Who Will Win in Paris? French Open Preview
For over five months, professional tennis completely shut down due to the Covid-19 pandemic. Major tournaments including Indian Wells Masters, Madrid Open, and Wimbledon, a Grand Slam tournament, had no choice but to cancel. However, in August, tournaments began returning, and through strict protocols that excluded fans from attending, the US Open successfully took place. Usually, the French Open, known officially as the Roland-Garros, is the second Grand Slam of the year, but now it will be the third and final Slam, making it particularly important in the writing of 2020's legacy in tennis.

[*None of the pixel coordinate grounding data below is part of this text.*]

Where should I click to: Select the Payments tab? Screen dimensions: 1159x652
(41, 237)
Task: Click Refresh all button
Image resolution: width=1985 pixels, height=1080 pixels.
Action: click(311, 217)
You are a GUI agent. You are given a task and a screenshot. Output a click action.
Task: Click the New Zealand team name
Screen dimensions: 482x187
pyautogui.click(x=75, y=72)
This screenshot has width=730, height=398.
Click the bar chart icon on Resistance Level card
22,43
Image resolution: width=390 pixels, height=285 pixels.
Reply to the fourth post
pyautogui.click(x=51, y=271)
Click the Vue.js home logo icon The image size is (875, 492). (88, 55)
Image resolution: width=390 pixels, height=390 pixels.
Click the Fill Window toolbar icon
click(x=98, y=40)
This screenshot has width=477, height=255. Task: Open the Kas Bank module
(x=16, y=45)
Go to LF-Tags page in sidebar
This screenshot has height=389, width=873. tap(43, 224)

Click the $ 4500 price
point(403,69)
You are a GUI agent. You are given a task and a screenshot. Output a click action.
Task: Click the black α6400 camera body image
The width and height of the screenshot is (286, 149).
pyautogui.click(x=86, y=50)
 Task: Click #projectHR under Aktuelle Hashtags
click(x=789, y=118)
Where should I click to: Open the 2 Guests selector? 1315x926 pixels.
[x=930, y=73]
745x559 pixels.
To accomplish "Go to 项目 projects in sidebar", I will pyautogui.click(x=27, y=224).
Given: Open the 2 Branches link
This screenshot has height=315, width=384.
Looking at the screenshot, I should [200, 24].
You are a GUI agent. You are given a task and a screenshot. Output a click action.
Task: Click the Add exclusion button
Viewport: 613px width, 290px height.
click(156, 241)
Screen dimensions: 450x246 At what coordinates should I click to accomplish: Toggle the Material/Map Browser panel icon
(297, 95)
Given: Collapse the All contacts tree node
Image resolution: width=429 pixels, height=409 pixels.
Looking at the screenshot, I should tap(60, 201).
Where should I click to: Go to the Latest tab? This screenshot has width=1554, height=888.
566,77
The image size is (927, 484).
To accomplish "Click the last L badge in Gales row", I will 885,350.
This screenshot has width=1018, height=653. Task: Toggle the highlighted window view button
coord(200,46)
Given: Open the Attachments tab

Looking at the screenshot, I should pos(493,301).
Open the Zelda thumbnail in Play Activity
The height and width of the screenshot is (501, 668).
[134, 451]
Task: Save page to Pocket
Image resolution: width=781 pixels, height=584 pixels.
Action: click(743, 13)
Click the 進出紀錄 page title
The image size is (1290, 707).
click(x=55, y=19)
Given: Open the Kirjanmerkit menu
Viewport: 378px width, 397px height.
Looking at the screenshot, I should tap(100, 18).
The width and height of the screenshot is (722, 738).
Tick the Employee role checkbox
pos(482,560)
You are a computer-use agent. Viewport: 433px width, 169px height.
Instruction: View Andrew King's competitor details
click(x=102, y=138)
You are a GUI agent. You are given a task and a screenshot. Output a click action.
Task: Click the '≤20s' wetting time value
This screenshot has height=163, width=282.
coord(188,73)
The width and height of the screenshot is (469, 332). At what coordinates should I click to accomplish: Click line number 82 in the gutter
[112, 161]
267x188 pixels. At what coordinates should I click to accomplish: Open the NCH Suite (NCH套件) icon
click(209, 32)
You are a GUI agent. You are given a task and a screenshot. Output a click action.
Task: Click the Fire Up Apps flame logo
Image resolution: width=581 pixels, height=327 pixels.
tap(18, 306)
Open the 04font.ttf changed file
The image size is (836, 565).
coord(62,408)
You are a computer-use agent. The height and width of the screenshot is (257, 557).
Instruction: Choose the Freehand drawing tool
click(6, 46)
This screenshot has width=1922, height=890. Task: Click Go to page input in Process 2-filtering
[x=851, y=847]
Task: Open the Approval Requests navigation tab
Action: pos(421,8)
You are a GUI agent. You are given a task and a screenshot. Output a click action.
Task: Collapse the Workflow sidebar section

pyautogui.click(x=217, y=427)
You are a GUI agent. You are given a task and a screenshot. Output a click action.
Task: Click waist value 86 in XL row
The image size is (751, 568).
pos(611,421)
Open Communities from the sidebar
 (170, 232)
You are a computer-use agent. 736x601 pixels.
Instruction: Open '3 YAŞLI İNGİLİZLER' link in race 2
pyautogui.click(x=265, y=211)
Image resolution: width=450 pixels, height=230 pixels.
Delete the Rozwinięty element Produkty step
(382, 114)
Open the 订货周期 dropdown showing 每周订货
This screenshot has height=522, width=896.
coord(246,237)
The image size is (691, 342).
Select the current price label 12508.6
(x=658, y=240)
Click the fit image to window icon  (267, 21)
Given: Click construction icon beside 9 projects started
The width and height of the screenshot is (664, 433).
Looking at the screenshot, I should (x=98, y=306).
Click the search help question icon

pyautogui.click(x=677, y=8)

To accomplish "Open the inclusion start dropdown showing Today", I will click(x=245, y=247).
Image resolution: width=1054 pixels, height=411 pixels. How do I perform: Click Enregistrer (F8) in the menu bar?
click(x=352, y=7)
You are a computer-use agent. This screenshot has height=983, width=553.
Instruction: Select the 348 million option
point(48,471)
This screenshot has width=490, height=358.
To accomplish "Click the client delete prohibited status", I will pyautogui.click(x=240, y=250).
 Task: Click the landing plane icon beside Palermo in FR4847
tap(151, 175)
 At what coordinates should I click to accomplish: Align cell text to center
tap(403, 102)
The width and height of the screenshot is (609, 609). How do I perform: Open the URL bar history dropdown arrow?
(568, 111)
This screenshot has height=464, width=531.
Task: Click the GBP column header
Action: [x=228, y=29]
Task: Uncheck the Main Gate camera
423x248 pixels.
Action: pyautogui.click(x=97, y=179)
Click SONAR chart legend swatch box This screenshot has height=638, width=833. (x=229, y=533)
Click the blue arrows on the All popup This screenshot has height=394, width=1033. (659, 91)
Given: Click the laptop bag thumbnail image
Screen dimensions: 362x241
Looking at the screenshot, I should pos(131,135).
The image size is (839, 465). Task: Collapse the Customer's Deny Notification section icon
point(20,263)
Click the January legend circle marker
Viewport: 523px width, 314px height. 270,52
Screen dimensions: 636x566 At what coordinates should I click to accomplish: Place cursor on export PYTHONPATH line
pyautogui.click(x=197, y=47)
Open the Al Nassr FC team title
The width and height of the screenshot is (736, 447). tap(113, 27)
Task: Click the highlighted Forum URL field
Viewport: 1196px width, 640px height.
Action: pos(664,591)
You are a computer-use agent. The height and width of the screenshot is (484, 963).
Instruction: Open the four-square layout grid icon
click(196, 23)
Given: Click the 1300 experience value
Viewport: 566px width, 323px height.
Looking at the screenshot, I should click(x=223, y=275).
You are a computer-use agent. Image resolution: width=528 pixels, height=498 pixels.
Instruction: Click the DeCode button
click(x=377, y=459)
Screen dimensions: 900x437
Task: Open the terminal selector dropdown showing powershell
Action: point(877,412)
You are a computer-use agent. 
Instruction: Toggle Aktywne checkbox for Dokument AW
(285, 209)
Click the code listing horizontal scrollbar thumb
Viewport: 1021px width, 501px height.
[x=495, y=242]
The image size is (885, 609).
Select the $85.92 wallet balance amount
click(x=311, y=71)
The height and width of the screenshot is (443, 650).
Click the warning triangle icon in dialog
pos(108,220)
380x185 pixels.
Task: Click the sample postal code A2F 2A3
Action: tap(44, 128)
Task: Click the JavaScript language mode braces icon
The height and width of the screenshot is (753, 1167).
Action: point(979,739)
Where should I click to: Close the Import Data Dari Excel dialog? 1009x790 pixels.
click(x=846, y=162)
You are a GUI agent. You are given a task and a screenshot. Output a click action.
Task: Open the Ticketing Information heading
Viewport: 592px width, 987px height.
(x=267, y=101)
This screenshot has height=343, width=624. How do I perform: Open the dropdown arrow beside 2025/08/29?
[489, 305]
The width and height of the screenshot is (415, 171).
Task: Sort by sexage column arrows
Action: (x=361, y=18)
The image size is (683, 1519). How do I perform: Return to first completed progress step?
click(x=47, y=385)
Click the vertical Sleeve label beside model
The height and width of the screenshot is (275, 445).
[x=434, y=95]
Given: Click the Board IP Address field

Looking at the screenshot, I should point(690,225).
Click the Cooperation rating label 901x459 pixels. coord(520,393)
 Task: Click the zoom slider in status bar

The clay court tournament will begin in Paris September 27 and end October 11. Although some big names will be missing, including 2020 US Open champion Naomi Osaka, Ashleigh Barty, Bianca Andreescu, and Roger Federer, the tournament remains packed with talent.
On the men’s side, the favorite will remain the same man who has dominated the tournament for over a decade: Rafael Nadal, who will be the second seed at the tournament. Despite his loss to Diego Schartzman in Rome at the Italian Open, beating Nadal in Paris in the best-of-five sets format is almost an impossible task, given his superb historical performance on clay courts with his wicked forehand topspin. Dominic Thiem will present the most formidable challenge to Nadal, as he has made the Roland Garros final the past two years and just captured his first Major title win at the US Open. Thiem operates with assassin-like precision on the court, and whereas many players crumble in long points, Thiem grinded down Alexander Zverev in the US Open final by lengthening the rally, particularly useful against taller players with big serves. Novak Djokovic has also consistently gone deep in this tournament (winning in 2016), so expect to see him in the semifinals. His aggressive baseline play with flat and powerful shots make it difficult for any player to match him shot-for-shot. The most intriguing dark horse pick, though, is undeniably Casper Ruud. The 21-year-old Norwegian has reached a career high ranking of 30 in the world and has won his first career Association of Tennis Professionals (ATP) Tour title in 2020, propelled by his fluid movement and strong defensive tennis.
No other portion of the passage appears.